## TASK ITEM
All that is wanted is the exact text of the lines below from the one with "Viewport: 739px width, 230px" through the one with "Screen dimensions: 919x448", inclusive, minus any pictures.

*** DATA IN THIS EXERCISE Section Begins ***

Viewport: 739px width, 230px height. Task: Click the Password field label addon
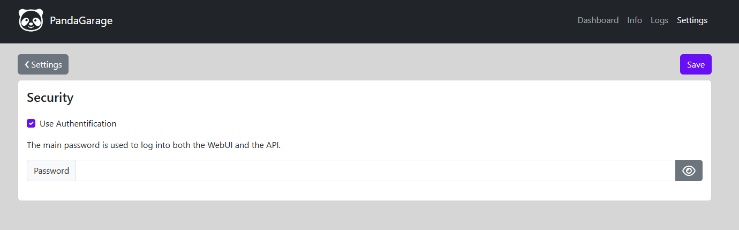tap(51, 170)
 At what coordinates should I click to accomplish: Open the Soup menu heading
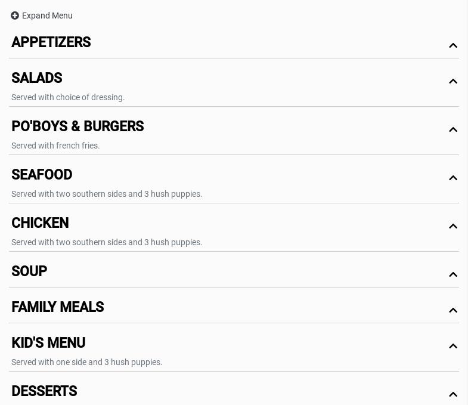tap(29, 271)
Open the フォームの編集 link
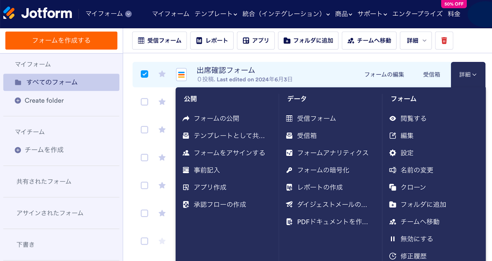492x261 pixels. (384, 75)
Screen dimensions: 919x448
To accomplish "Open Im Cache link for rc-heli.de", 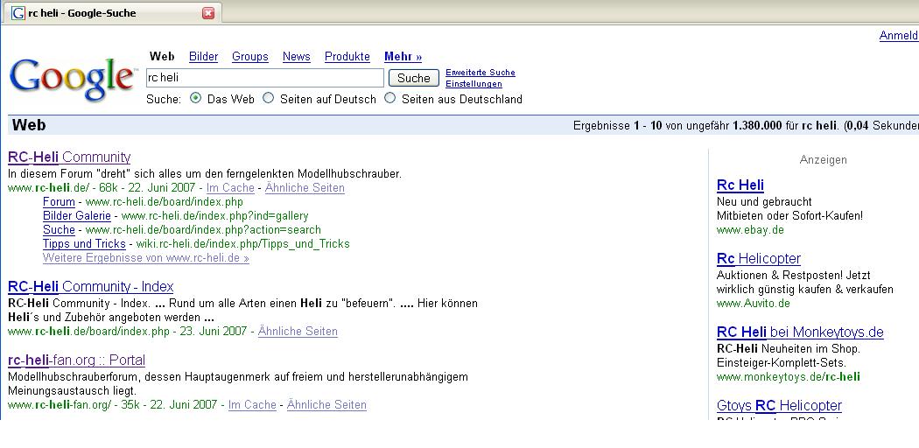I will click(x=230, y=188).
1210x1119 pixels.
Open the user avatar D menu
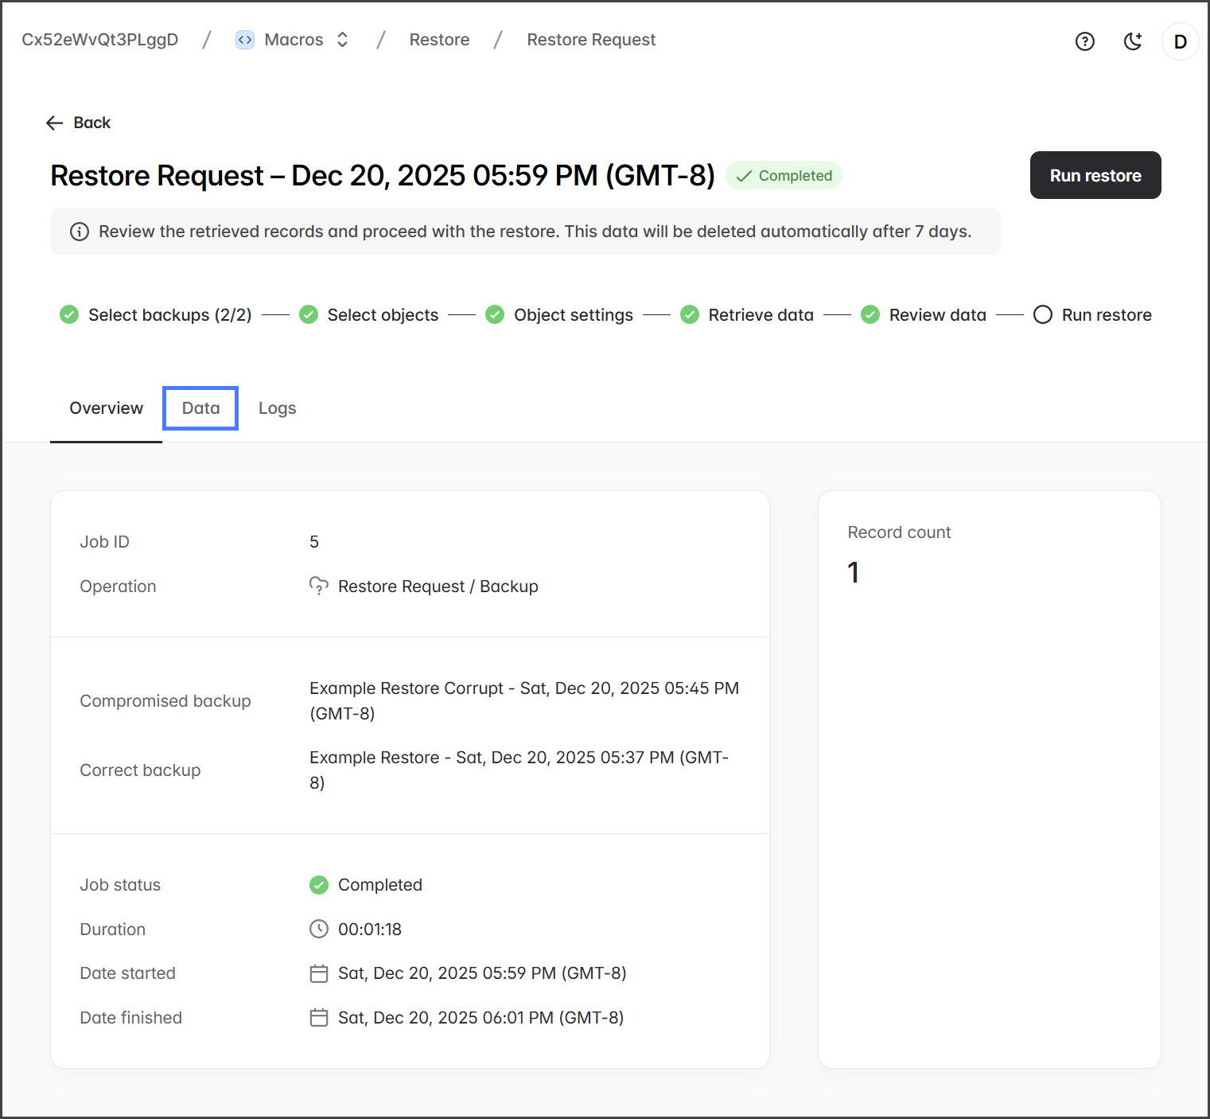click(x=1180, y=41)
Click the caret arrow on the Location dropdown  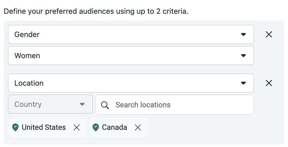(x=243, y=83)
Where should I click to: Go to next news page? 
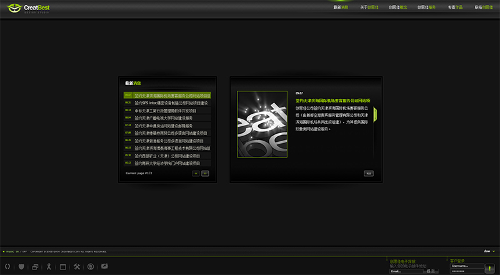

*** DATA IN THIS EXERCISE Section Ends ***
*** DATA IN THIS EXERCISE Section Begins ***

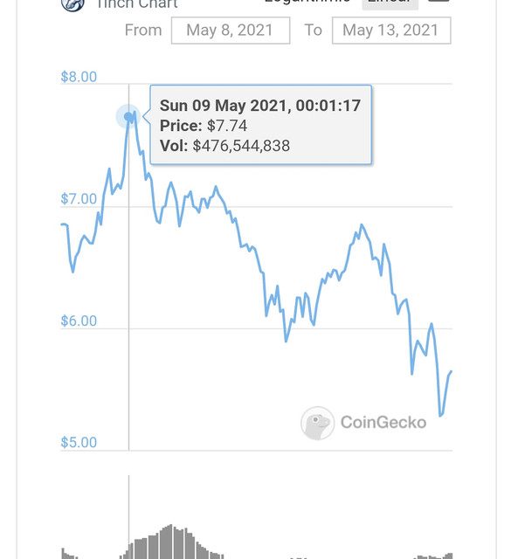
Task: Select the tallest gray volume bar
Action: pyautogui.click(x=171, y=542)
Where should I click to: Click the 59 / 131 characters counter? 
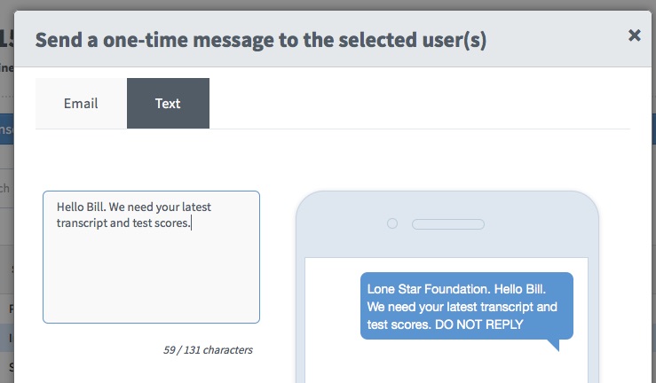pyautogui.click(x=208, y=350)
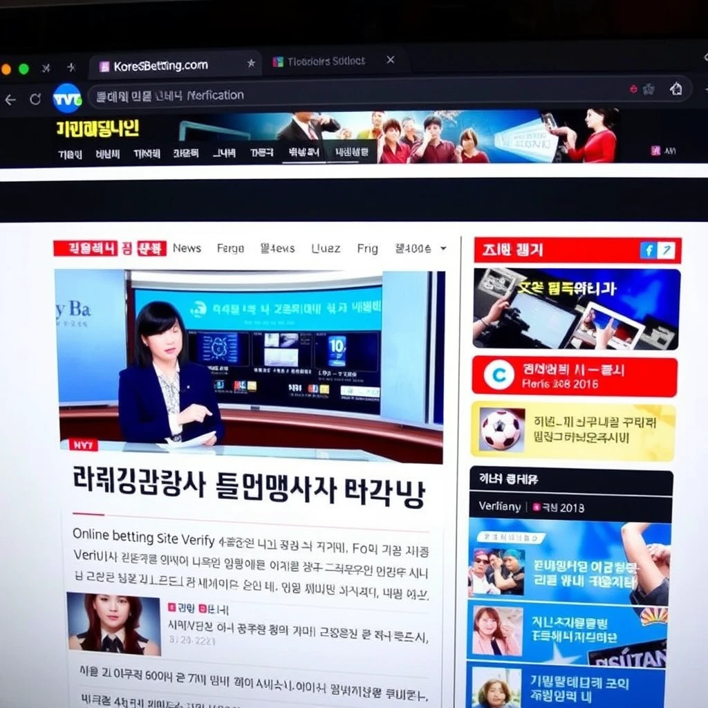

*** DATA IN THIS EXERCISE Section Ends ***
*** DATA IN THIS EXERCISE Section Begins ***

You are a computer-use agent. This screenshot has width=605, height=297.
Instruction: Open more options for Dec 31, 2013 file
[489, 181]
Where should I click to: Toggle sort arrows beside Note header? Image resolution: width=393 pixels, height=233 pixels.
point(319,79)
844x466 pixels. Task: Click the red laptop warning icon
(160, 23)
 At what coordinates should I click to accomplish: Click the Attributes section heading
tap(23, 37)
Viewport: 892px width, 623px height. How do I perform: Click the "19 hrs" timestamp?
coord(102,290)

*** DATA IN THIS EXERCISE Section Ends ***

## OUTPUT OF THE EXERCISE
Viewport: 739px width, 230px height. Task: Click the Password field label addon
tap(51, 170)
 At what coordinates should I click to accomplish: Open the Soup menu heading
tap(29, 271)
Open the フォームの編集 link
492x261 pixels. (384, 75)
Screen dimensions: 919x448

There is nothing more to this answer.